_Dataset entries_:
BEGIN

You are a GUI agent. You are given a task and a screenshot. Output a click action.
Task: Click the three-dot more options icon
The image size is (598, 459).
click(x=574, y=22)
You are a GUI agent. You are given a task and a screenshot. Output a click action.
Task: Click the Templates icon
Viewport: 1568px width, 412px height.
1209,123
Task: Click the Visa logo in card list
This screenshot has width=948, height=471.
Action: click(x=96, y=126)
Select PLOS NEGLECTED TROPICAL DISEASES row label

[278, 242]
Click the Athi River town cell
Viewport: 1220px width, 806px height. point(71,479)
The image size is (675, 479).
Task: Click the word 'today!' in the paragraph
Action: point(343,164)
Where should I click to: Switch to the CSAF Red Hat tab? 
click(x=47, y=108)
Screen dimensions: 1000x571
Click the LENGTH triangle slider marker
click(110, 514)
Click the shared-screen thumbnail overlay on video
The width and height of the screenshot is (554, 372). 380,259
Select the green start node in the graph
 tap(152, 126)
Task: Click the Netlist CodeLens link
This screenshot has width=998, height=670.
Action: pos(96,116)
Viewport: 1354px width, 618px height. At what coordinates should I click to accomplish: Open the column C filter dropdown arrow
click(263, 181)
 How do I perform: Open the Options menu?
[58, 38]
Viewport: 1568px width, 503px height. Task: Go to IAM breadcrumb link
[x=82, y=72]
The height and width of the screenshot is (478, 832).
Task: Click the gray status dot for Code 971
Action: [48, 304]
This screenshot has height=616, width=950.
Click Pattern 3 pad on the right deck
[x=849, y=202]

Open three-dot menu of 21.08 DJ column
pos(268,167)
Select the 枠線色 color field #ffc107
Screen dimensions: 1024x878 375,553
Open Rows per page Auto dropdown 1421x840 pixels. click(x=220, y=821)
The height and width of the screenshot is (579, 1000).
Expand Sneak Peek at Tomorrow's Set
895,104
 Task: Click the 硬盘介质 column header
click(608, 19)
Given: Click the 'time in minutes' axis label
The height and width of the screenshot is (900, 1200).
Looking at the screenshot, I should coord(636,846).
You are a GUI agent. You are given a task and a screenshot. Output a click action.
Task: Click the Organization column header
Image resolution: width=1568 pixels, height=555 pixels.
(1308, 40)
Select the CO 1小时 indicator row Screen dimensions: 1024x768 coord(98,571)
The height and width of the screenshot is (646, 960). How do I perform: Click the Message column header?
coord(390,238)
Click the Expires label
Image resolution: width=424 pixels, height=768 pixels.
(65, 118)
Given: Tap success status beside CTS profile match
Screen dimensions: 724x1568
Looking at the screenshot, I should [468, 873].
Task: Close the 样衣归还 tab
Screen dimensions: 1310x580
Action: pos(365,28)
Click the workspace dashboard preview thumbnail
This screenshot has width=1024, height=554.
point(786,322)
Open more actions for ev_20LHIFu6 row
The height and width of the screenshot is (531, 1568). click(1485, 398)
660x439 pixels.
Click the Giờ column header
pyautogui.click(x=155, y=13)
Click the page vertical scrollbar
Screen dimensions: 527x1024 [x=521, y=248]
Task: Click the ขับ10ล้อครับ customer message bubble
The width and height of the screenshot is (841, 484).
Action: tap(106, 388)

END

Search the records for the string "icon", and copy every line that holds it.

Task: Click the three-dot more options icon
Task: Click the Templates icon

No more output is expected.